* [Task details] Lines holding the word "plus" are the ones to copy from the data below.

* [Given records]
----

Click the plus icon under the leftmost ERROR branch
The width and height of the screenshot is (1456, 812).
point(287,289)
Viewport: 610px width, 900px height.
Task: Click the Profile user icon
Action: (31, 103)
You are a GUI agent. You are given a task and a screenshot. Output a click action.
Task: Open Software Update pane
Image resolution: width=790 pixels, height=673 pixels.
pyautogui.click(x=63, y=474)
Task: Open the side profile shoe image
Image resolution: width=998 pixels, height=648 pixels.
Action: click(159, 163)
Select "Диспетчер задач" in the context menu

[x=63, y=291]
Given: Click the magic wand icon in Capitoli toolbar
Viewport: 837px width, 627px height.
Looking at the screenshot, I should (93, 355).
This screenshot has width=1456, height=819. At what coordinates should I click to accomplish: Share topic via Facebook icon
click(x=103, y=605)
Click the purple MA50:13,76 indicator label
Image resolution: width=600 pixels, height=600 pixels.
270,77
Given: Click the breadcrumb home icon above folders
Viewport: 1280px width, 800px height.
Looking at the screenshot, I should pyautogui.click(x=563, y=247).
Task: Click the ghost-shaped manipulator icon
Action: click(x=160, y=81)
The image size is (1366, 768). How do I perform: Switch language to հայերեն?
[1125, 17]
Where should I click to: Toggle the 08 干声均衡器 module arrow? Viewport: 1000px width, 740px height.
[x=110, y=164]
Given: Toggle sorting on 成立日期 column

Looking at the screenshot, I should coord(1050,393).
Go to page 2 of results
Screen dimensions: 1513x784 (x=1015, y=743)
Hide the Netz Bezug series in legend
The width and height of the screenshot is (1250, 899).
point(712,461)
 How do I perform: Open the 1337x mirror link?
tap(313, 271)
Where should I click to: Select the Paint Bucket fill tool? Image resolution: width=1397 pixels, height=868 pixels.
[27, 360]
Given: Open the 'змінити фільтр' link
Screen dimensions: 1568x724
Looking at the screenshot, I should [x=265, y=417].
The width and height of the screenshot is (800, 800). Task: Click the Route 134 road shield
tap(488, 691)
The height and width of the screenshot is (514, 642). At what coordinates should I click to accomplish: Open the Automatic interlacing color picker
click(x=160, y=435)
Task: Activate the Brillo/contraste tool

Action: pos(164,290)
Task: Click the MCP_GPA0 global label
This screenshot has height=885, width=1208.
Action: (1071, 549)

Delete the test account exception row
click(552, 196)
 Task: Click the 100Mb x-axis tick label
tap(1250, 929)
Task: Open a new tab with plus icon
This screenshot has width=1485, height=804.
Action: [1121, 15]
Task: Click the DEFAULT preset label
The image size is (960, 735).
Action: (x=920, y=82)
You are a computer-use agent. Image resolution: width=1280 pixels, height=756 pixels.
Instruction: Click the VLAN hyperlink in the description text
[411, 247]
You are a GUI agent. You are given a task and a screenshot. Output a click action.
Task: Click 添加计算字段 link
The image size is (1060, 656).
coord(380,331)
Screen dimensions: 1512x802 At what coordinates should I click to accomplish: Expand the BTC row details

----

* [Output for this task]
Click the plus icon under the leftmost ERROR branch
Task: Open a new tab with plus icon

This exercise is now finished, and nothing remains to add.